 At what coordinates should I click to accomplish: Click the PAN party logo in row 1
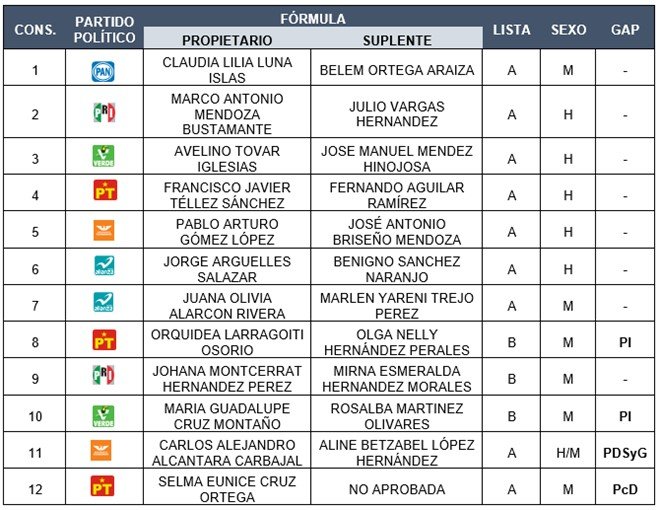(x=104, y=70)
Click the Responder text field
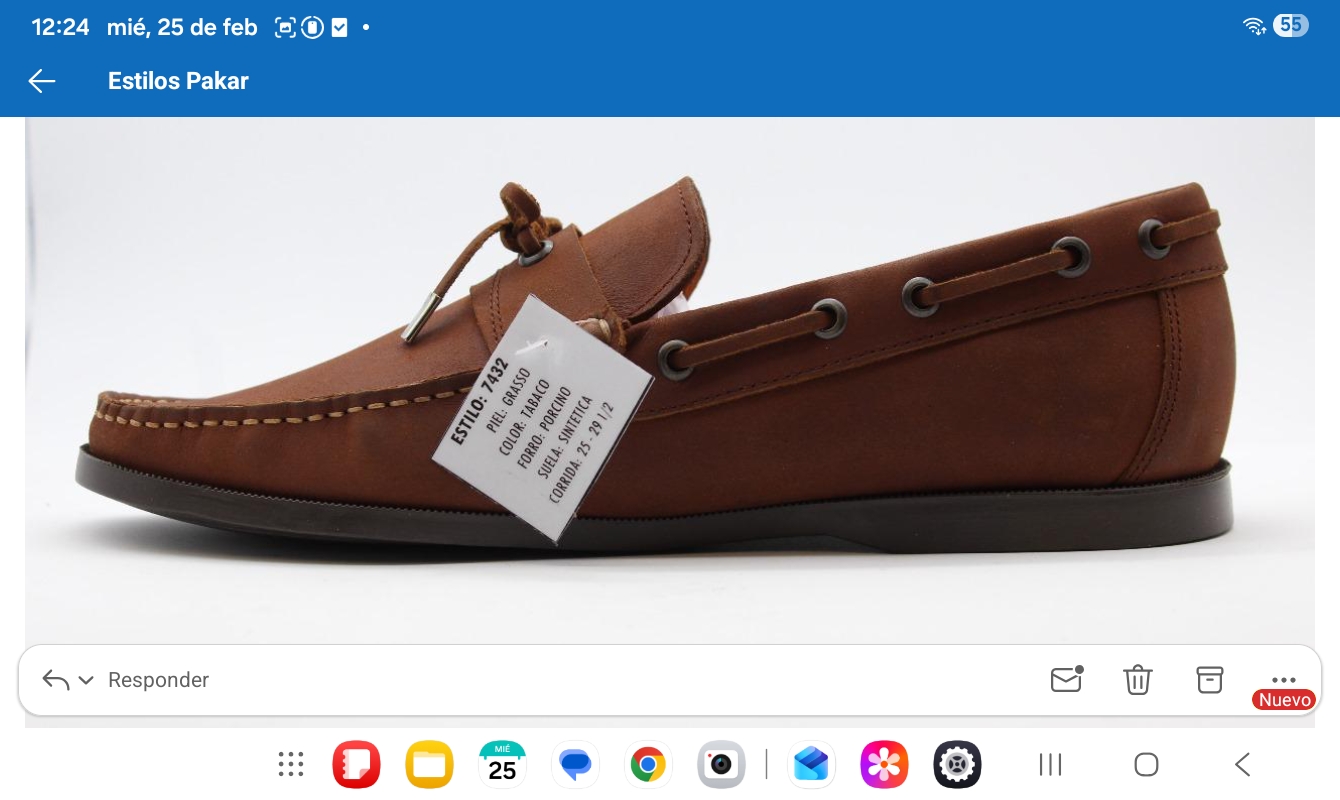The height and width of the screenshot is (800, 1340). point(158,680)
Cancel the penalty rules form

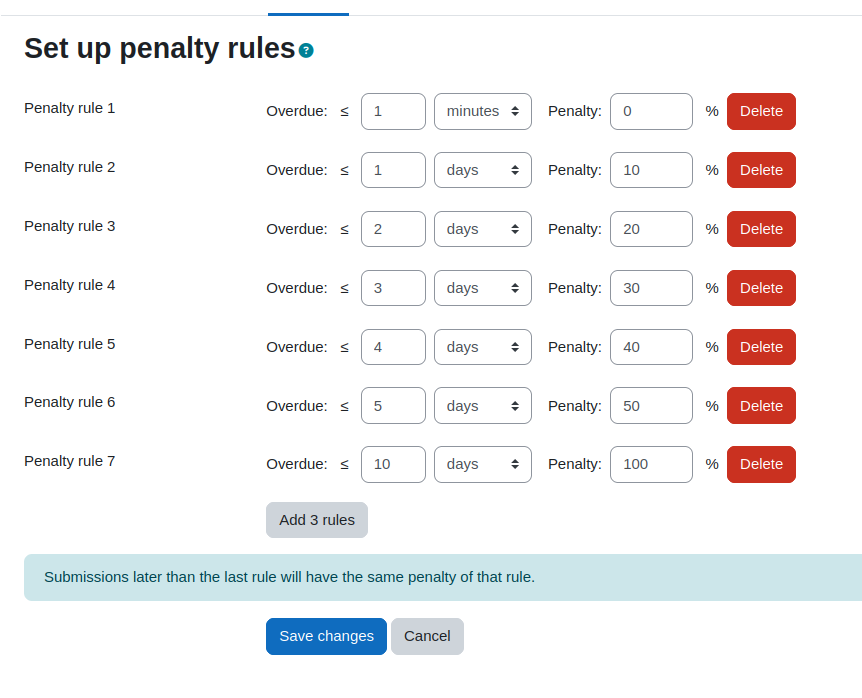click(x=428, y=636)
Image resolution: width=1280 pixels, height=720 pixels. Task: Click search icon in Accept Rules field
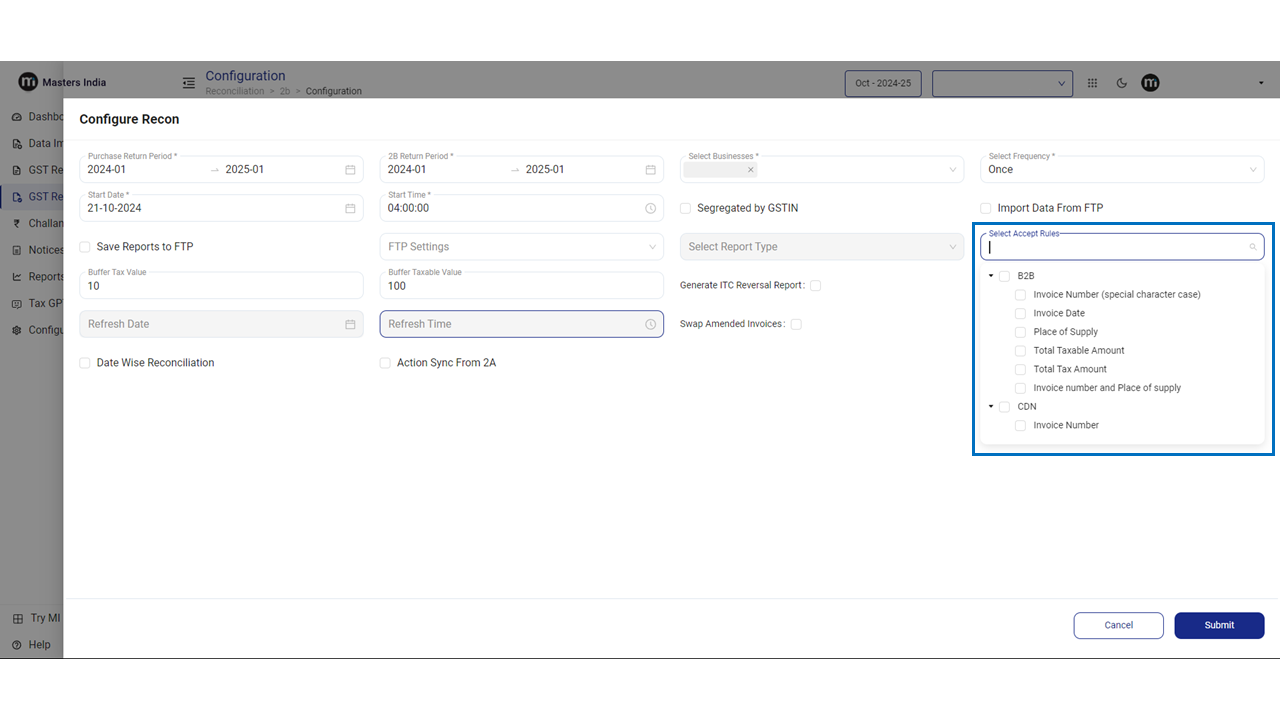click(x=1252, y=247)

----------------------------------------

Apart from the pictures, every line above must be repeated exactly.

# Output
 At what coordinates should I click to accomplish: Click the PAN party logo in row 1
(x=104, y=70)
Click the Responder text field
The height and width of the screenshot is (800, 1340). point(158,680)
Cancel the penalty rules form

click(x=428, y=636)
Image resolution: width=1280 pixels, height=720 pixels. Task: Click search icon in Accept Rules field
click(x=1252, y=247)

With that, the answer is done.